Writing a simple SQL interpreter in Julia¶

So I've felt for a while that databases and SQL were somewhat of a weak spot in my CS knowledge. I've never taken a databases class, nor really read much about them. Though a few years' on-the-job exposure did help some (I could, like, put together a query to get some data), it just didn't feel intuitive. I used to say things like, "but what does this join really meannn??? Like, what's it actually doing!?"

So I took the Khan Academy "Intro to SQL" course over the weekend, and it was super helpful! I'd highly recommend it to anyone who felt like me. Cause it turns out, hey, a join is really simple! You can think of it as basically computing the Cartesian Product of your two tables, and then filtering out rows based on how you specified the query. No big deal.

So then, of course, armed with my new knowledge, I couldn't resist trying to implement it all myself. And man, things like this are just so fun in julia!

So here's the result!
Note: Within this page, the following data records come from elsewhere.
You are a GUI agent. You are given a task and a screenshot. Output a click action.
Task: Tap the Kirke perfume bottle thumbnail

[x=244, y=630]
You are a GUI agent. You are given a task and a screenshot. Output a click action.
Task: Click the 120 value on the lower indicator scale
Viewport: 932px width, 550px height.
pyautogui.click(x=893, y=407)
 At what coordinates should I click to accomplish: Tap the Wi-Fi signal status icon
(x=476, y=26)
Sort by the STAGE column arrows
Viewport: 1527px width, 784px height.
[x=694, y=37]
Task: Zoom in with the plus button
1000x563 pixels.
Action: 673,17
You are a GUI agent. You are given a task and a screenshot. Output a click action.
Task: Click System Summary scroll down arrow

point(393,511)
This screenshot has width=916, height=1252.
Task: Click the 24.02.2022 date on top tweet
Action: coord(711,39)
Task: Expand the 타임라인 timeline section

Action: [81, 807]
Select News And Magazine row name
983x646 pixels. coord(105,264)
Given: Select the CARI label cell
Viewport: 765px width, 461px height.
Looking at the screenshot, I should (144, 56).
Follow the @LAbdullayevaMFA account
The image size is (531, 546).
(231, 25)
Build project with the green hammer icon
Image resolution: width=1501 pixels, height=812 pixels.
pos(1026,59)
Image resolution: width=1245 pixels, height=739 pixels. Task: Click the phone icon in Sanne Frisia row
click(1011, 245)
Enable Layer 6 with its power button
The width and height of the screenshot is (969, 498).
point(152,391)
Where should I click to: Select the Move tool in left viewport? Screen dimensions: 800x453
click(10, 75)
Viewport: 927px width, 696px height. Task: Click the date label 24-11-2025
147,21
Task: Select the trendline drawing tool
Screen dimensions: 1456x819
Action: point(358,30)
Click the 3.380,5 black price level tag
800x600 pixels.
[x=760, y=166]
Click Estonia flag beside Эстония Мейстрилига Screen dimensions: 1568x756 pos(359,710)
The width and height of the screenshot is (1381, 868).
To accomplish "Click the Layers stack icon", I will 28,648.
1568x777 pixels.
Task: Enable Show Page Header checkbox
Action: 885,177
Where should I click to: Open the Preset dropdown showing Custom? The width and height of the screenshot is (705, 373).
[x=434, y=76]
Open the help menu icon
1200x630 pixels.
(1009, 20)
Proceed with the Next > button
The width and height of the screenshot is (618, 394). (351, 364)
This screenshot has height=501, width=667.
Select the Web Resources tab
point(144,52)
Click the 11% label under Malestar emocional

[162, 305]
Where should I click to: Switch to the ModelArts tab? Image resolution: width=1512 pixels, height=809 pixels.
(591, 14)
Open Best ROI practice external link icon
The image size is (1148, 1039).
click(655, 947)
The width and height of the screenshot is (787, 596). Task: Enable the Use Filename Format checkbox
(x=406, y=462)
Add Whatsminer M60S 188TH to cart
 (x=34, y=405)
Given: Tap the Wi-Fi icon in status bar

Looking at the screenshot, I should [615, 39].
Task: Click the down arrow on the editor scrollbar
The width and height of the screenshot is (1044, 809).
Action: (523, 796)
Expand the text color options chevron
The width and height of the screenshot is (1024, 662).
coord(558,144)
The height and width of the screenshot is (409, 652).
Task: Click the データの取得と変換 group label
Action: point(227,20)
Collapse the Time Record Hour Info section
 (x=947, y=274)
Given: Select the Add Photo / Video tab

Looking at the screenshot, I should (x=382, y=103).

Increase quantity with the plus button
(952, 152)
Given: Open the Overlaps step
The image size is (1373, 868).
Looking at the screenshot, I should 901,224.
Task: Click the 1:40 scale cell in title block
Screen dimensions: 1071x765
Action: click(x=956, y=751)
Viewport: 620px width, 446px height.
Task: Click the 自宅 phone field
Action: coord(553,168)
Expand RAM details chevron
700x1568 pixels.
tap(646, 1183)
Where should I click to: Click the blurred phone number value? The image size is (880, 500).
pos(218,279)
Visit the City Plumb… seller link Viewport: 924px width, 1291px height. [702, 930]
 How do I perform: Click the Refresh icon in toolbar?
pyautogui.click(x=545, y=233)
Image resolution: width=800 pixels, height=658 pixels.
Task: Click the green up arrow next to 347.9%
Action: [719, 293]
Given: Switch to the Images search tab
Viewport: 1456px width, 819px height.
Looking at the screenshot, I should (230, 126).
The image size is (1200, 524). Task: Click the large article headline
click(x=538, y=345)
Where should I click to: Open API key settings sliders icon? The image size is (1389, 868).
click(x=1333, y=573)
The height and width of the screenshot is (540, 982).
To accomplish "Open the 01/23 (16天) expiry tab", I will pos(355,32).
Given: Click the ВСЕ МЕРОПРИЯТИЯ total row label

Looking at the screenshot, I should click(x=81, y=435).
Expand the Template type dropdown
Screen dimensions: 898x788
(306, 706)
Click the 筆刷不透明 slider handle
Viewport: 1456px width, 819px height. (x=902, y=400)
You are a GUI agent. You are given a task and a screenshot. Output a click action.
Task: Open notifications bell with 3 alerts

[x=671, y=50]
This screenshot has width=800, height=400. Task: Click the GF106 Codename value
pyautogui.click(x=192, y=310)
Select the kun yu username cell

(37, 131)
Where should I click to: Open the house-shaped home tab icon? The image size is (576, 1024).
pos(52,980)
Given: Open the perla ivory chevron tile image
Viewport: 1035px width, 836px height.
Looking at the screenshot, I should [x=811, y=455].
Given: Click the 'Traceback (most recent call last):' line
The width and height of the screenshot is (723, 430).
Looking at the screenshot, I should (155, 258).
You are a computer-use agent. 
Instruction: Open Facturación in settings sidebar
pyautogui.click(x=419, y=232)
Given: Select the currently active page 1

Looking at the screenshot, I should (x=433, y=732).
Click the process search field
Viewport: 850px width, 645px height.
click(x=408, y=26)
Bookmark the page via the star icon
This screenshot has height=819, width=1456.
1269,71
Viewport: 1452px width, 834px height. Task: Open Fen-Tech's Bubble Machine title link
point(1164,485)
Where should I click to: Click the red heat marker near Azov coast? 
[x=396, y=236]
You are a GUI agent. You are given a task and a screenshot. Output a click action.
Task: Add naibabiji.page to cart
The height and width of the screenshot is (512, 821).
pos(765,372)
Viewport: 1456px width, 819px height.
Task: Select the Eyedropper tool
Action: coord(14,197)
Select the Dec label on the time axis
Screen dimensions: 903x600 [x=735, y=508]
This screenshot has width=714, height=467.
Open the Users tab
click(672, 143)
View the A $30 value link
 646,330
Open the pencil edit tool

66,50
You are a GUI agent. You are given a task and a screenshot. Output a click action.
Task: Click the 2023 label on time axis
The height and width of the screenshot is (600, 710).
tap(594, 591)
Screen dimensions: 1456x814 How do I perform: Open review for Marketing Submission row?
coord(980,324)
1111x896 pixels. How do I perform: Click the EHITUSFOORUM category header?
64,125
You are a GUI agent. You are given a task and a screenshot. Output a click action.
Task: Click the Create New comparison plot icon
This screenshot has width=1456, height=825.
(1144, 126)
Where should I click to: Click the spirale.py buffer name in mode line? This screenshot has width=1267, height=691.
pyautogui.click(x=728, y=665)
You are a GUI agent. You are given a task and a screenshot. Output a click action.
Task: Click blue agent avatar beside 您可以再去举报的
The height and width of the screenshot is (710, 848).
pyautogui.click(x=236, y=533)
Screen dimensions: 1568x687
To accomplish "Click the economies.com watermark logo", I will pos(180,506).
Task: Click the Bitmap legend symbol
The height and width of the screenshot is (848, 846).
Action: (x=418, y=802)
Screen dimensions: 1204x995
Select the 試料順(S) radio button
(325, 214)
I thought it would be fun to paste this up on the web just because it's a cool example of building a domain-specific-language within julia through its super expressive metaprogramming.

The code is all here, in this github repo, in a package called SimpleSQL: https://github.com/NHDaly/SimpleSQL.jl
It all fits in just this one file: src/SimpleSQL.jl

So before I give any more details... Look, it's just like SQL!:

using SimpleSQL

@CREATE @TABLE groceries (:id, Int), (:name, String), (:quantity, Int), (:aisle, Int)
@INSERT @INTO groceries @VALUES (1, "Bananas", 34, 7);
@INSERT @INTO groceries @VALUES (2, "Peanut Butter", 1, 2);
@INSERT @INTO groceries @VALUES (3, "Dark Chocolate Bars", 2, 2);
@INSERT @INTO groceries @VALUES (4, "Ice cream", 1, 12);
@INSERT @INTO groceries @VALUES (5, "Cherries", 6, 2);
@INSERT @INTO groceries @VALUES (6, "Chocolate syrup", 1, 4);
@SELECT (*) @FROM groceries

id |                name | quantity | aisle
---|---------------------|----------|------
 1 |             Bananas |       34 |     7
 2 |       Peanut Butter |        1 |     2
 3 | Dark Chocolate Bars |        2 |     2
 4 |           Ice cream |        1 |    12
 5 |            Cherries |        6 |     2
 6 |     Chocolate syrup |        1 |     4

@SELECT name, aisle, quantity @FROM groceries @WHERE quantity .> 1

               name | aisle | quantity
--------------------|-------|---------
            Bananas |     7 |       34
Dark Chocolate Bars |     2 |        2
           Cherries |     2 |        6

# How many unique things and total things do I have in each of the first 5 aisles in the store?
@SELECT aisle, length(aisle), sum(quantity) @FROM groceries @WHERE aisle .<= 5 @GROUP @BY aisle

aisle | length(aisle) | sum(quantity)
------|---------------|--------------
    2 |             3 |             9
    4 |             1 |             1

Cool, right??

So yeah! In order to try to get a better sense of what SQL is doing, I built a small SQL emulator within julia. You can build up tables in memory, and then load and save them to disk. I only implemented a few of the basic commands, CREATE TABLE, INSERT, SELECT FROM, GROUP BY, and WHERE, but it was still a nice way to get a better sense for how these commands work.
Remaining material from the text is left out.